In September, Spiderman was at it again, this time fighting with Batman. Turf wars between the street performers are common. Two Statue of Liberties were arrested this past summer for fighting. Lady Liberty and a robot were caught getting into it on camera in 2009.

In 2012, Elmo was arrested for a stream of profanities in an anti-Semitic rant in front of Toys R’ Us.

Super Mario was arrested for groping women in 2012. Yet another Spiderman was arrested for doing the same this past summer.

In 2013, Cookie Monster shoved a 2-year-old and called his mother obscene names when she didn’t give him a tip.

Police in New York have recently started an undercover crackdown on the characters threatening tourists for tips and even arrested Captain America for aggressive solicitation.

And if you don’t think what is happening in Times Square could move to LOVE Park, you apparently missed the story of Evil Elmo in San Francisco, who was arrested for viciously threatening those who get in his way of begging for tips. He took his act to the coast because he was getting to much heat in New York.

You see the possibilities now? It’s all fun and games until Elmo threatens to rip your throat out.

New York City Council is now considering legislation to license the Times Square Street performers. They would have to wear an ID tag with their real names displayed. The fear is that child predators, other perverts, or God forbid, a terrorist could use the cover of Grover to carry out dirty deeds.

Philadelphia has a long tradition of street performers, or historical re-enactors, at Independence Hall.
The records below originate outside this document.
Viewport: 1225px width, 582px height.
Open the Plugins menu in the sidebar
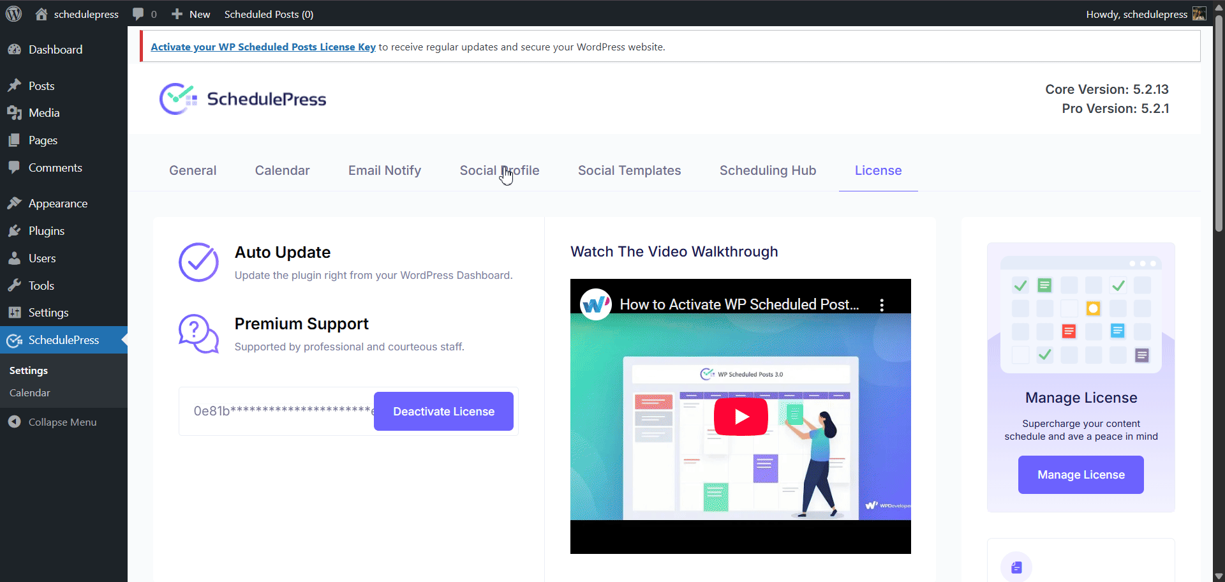coord(46,231)
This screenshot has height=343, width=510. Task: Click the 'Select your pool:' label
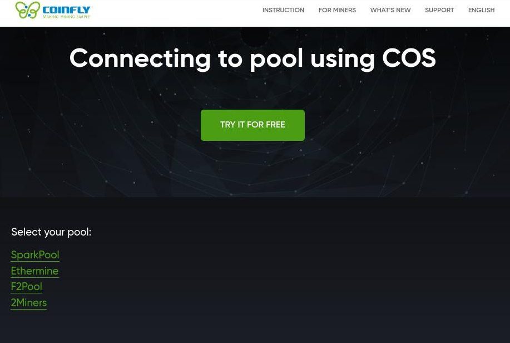(x=51, y=232)
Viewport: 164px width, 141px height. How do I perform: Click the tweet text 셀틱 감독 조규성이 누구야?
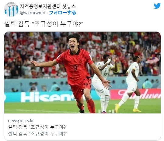pyautogui.click(x=44, y=24)
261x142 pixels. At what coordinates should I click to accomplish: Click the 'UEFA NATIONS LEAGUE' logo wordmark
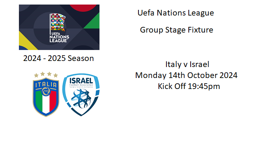pyautogui.click(x=59, y=37)
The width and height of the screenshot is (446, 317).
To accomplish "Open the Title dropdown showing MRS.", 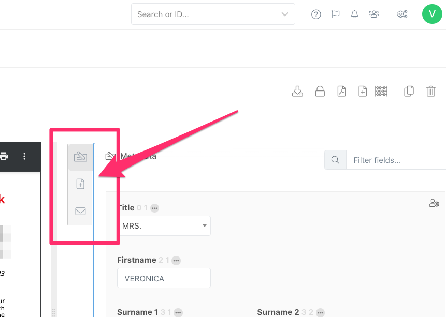I will pyautogui.click(x=164, y=226).
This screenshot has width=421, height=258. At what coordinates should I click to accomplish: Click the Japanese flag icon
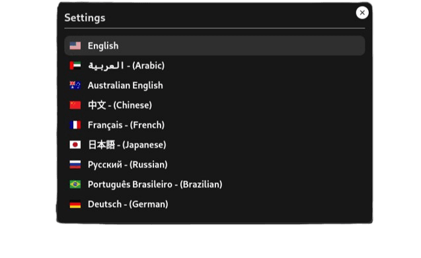(x=75, y=145)
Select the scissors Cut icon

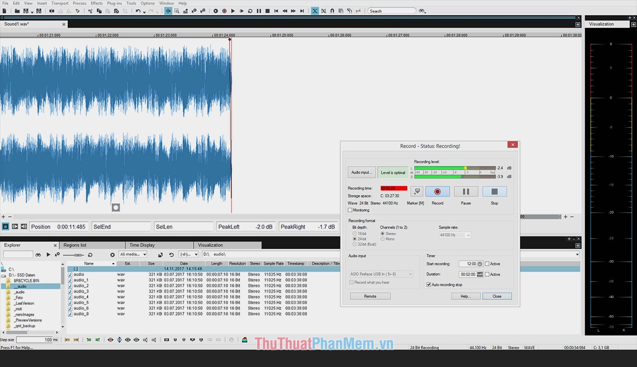(x=90, y=10)
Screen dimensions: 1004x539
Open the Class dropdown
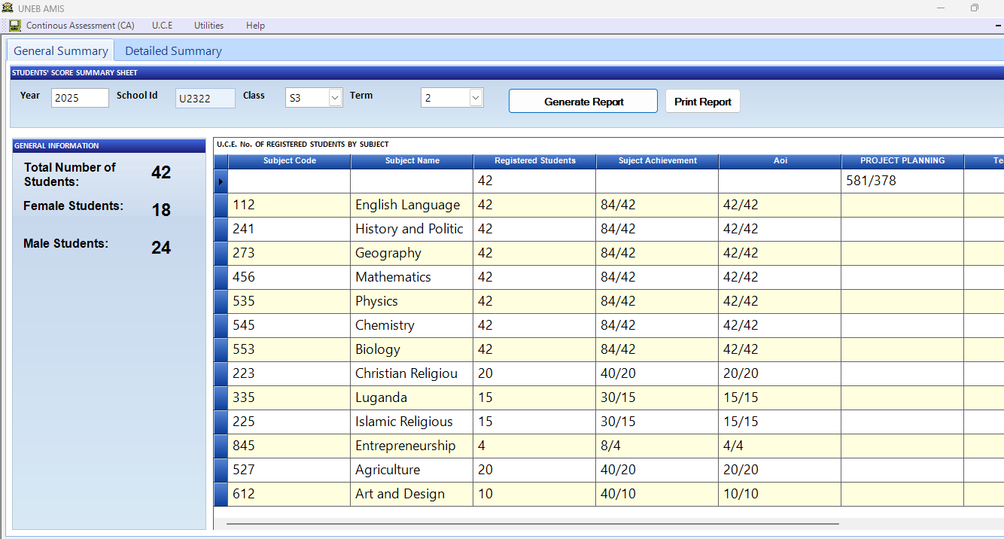334,97
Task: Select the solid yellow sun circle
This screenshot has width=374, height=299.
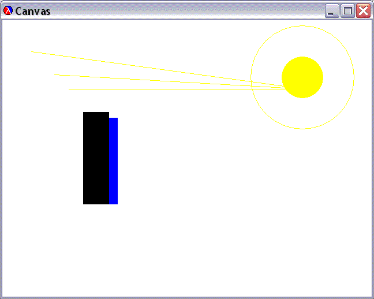Action: [x=302, y=77]
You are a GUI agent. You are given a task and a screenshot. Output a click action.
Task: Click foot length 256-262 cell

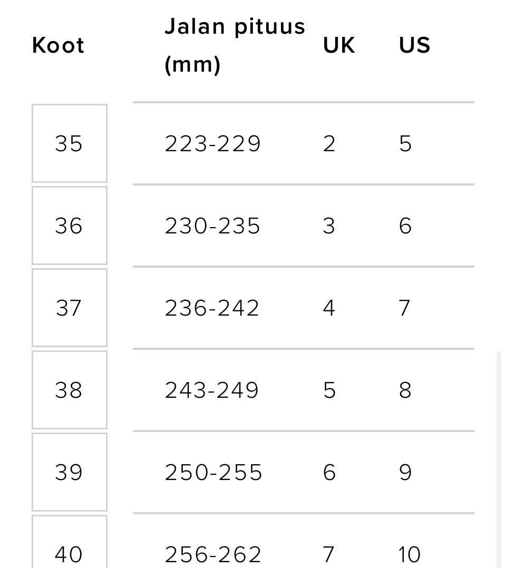tap(213, 554)
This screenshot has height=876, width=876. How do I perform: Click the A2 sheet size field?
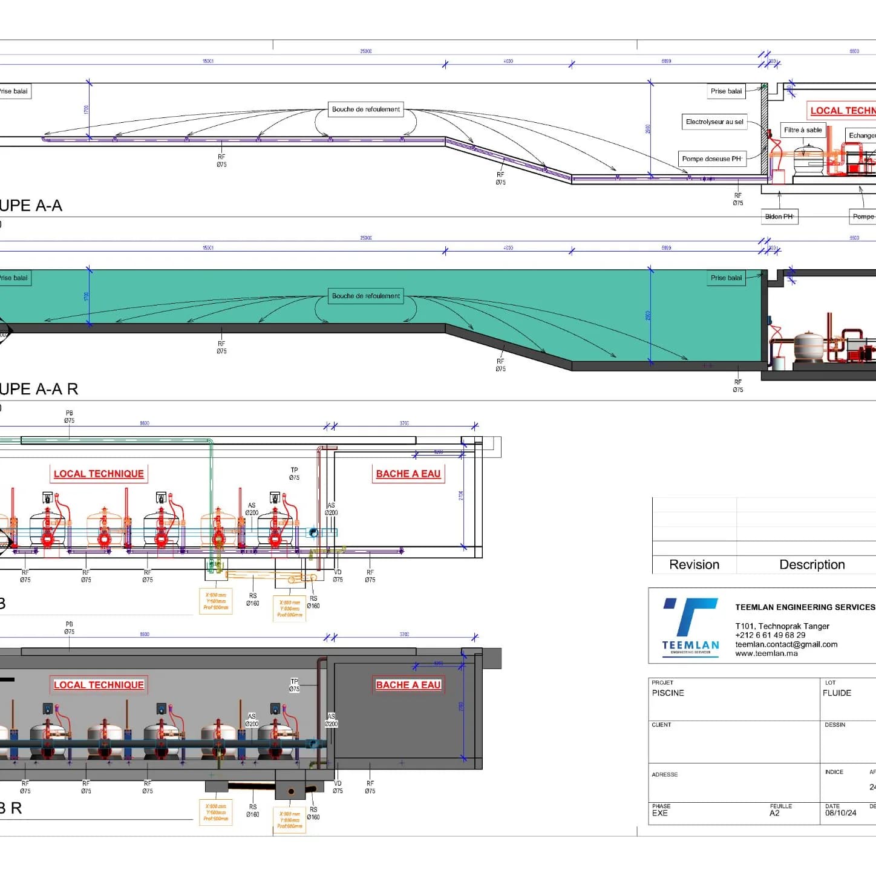tap(774, 813)
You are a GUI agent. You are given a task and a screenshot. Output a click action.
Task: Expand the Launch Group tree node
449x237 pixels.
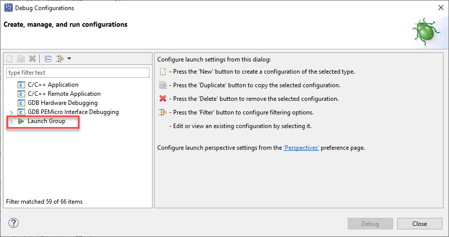(x=11, y=122)
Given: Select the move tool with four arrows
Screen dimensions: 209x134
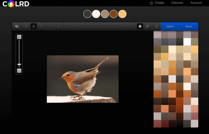Looking at the screenshot, I should (140, 26).
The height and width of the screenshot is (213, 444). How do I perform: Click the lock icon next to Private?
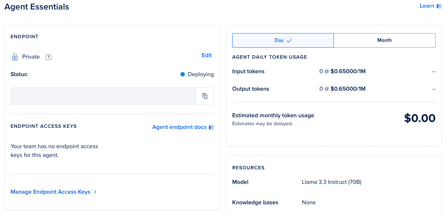(x=15, y=57)

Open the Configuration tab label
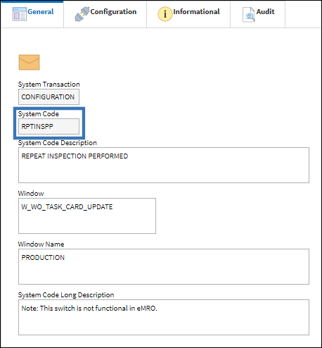click(x=113, y=11)
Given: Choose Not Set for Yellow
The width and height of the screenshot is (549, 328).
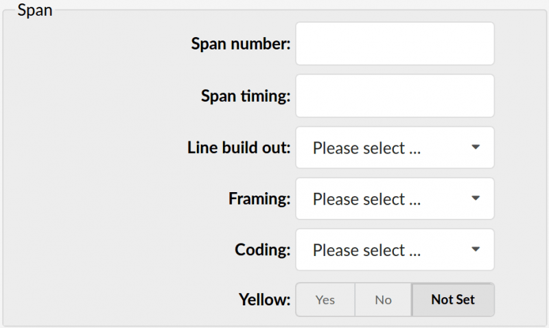Looking at the screenshot, I should (x=453, y=300).
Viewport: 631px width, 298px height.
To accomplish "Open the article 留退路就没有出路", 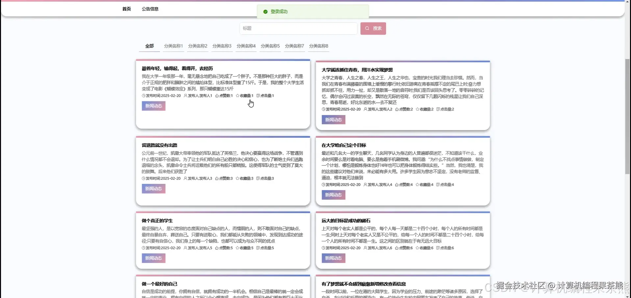I will [159, 145].
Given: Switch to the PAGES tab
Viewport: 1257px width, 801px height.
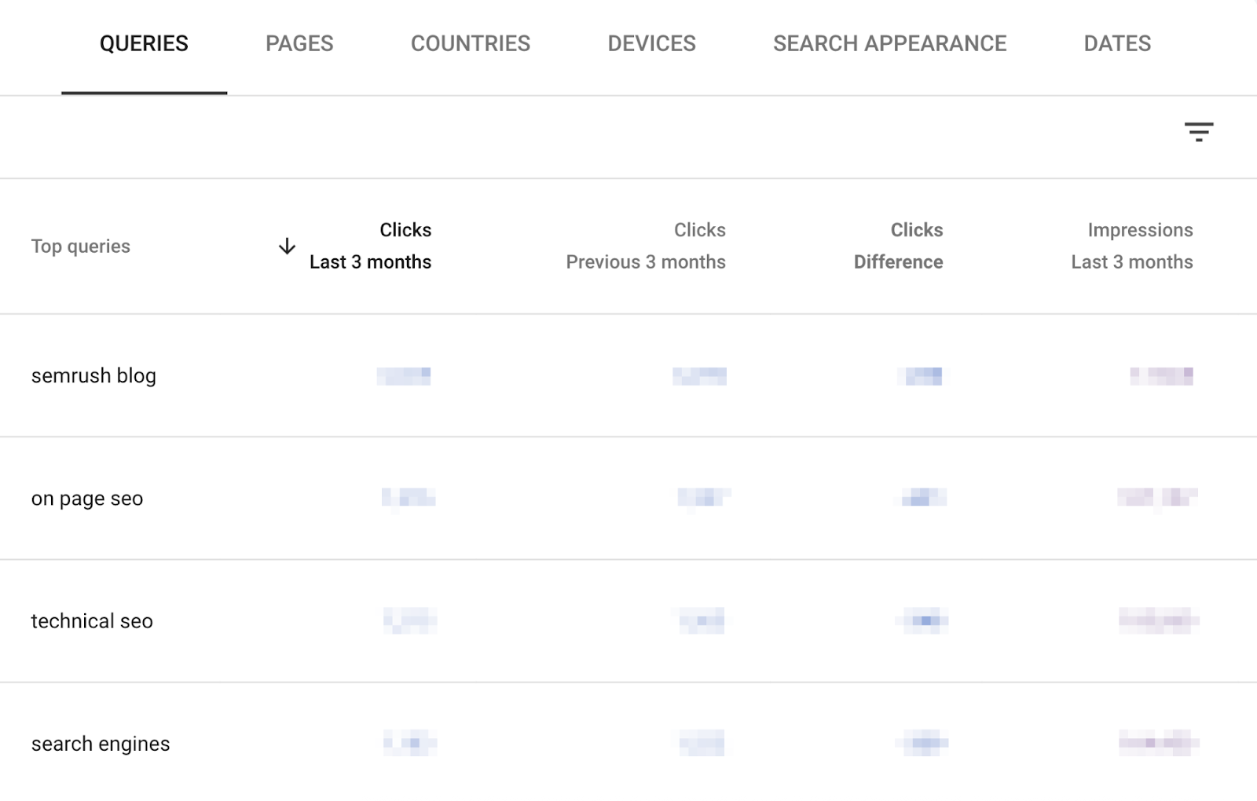Looking at the screenshot, I should [299, 43].
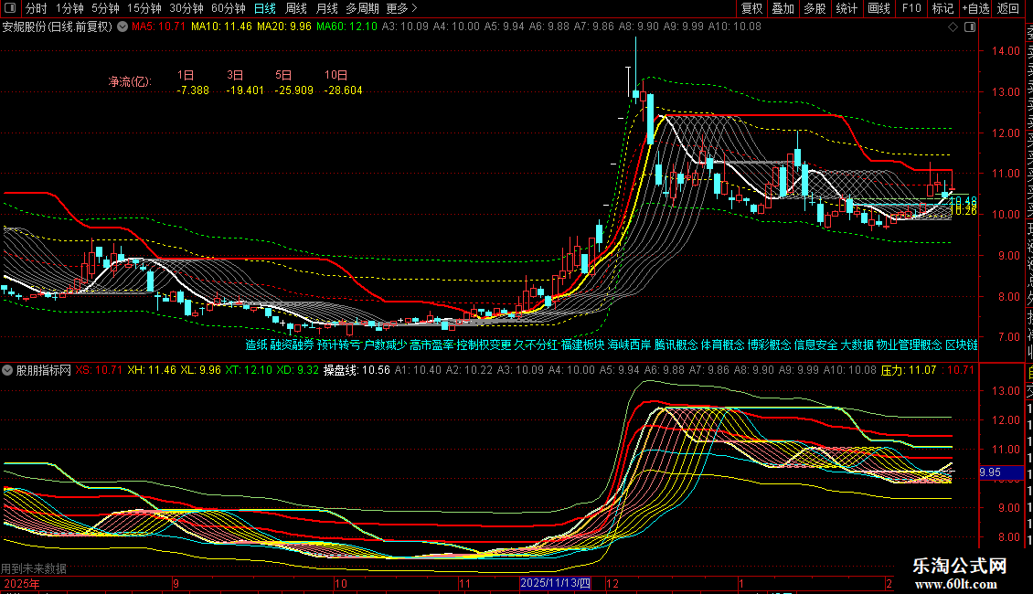Switch to the 分时 intraday view
This screenshot has height=594, width=1033.
[36, 8]
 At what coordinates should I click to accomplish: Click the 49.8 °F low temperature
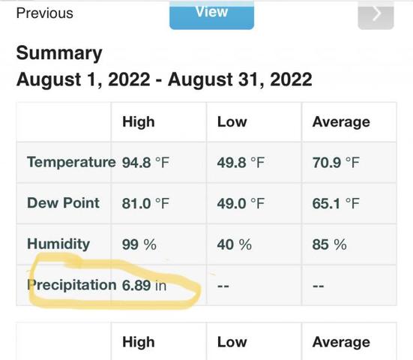coord(241,162)
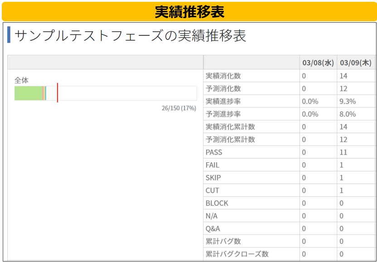
Task: Select the 累計バグクローズ数 row label
Action: point(237,254)
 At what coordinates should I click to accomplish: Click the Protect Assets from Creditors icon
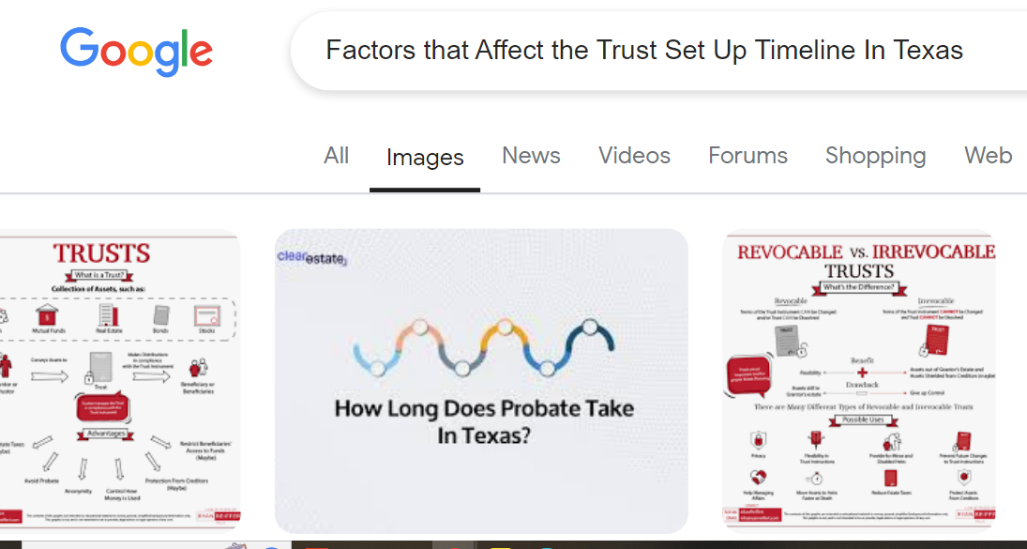(965, 477)
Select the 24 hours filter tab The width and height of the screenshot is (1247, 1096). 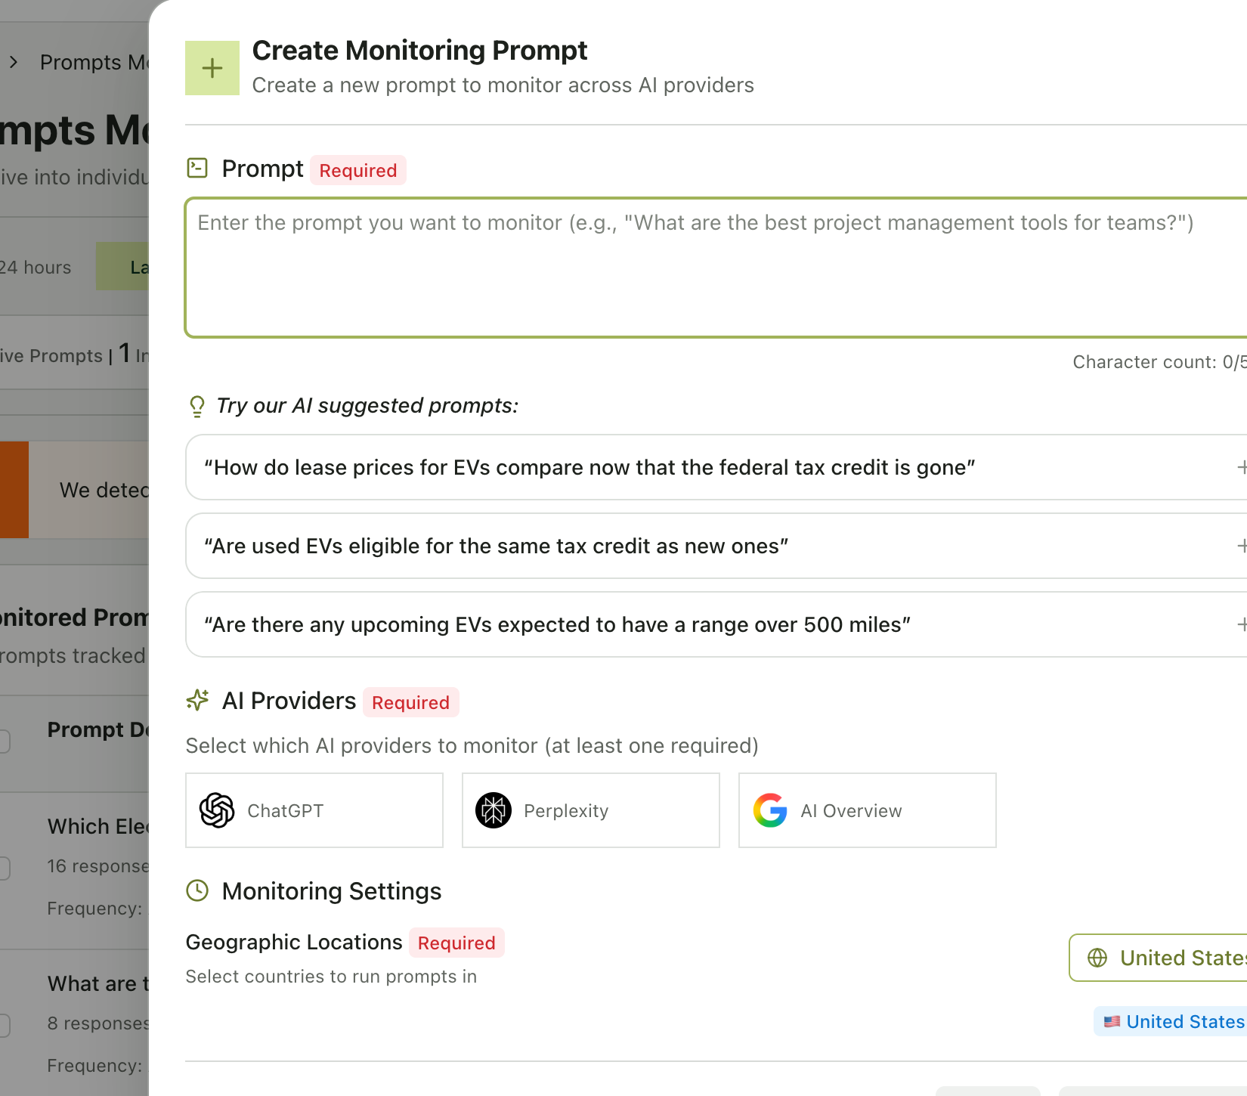pos(36,266)
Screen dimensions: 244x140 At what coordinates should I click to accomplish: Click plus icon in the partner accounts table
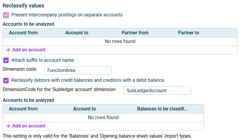click(x=8, y=50)
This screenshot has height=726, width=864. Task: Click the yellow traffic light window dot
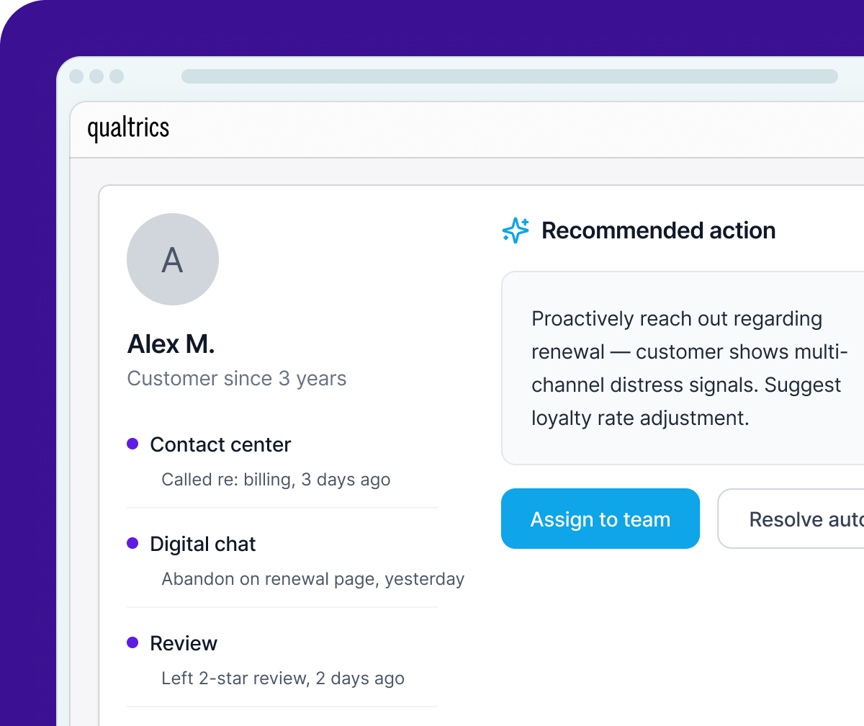[x=96, y=76]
But the National Park Service strictly controls the characters, so Ben Franklin has never strong-armed a tourist for a tip; George Washington has never punched Thomas Jefferson.

But the rules at LOVE Park are a little less clear. It seems police ignore those begging for money unless they are dressed as the Savior.

Philly Jesus has gone national. Like it or not, he has become a brand, a commodity. Why shouldn’t he, ahem, prophet from his hard work and commitment to his character?

However, Evil Elmo could be close behind. Philadelphia City Council should follow New York’s lead and license Philly Jesus and his possible followers, before we get a bad Buzz or an unwanted Woody.